Congress is back. For better or worse.
With the exception of a Friday or Monday here and a week there, the U.S. House and Senate are scheduled to be in session 13 of the next 17 weeks. Both chambers’ next lengthy recess will be the annual August break.
The immediate legislative focus on Capitol Hill will be on non-defense and -national security issues: gun control and immigration. But there are several things for defense wonks to keep an eye on as the 113th Congress attempts to move beyond the recent partisanship that stalled many bills and left Washington lurching from crisis to crisis.
1. Regular Order. Republican and Democratic leaders in both chambers say they want to get back to marking up annual spending bills, including defense appropriations legislation, and then bringing them to the floor for debate and amendments.

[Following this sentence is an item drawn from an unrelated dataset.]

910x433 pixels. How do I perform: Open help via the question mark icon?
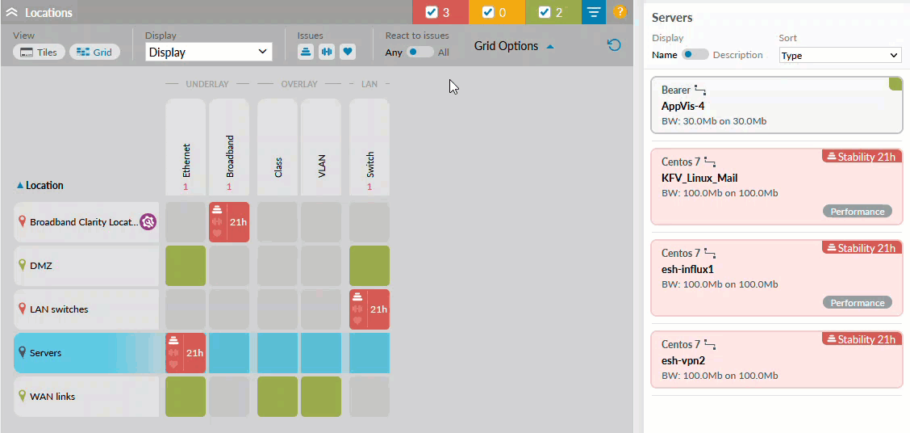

When talking with rank-and-file members, especially in the Senate, there is a strong undercurrent of crisis fatigue. Yet, as I reported in an article in Monday’s Defense News, there are reasons to question whether the Senate actually can agree on the floor procedures — numbers of amendment, length of debate, 60- or 51-vote margins, etc. — to allow the defense and other annual spending bills to move to a final up-or-down vote.
2. Grand Bargain. There is agreement among Republicans and Democrats on something else: Replacing the twin $500 billion domestic and defense sequestration cuts with a package of other deficit-paring moves.
President Barack Obama’s 2014 budget plan, to released Wednesday, will propose a broad plan that would do just that. Some powerful GOP lawmakers, in a shift, tell me they will not immediately reject to the president’s proposals. Several GOP senators Obama has been courting, however, tell me if a deal is not in place when Congress adjourns for its August recess, the odds of a grand bargain passing during Obama’s tenure are slim.
The two sides are talking, but Democrats and Republicans still disagree on what should go into any sequestration-replacement package. On this crucial point, little of substance has changed since I penned this piece after the “fiscal cliff” crisis in late December and January.
3. North Korea and Syria. Things can change quickly. When Congress adjourned in late March for a two-week recess, as I reported on March 22, more and more influential lawmakers from both parties were calling for American military intervention in Syria.
Since, North Korea’s young leader has turned bellicose, threatening the United States and South Korea with his long-range missile and nuclear-arms arsenals. Several hearings are slated this week on what to do about Syria’s civil war. And lawmakers undoubtedly will have lots to say about the Korean Peninsula instability. Is Washington headed for war? If so, where?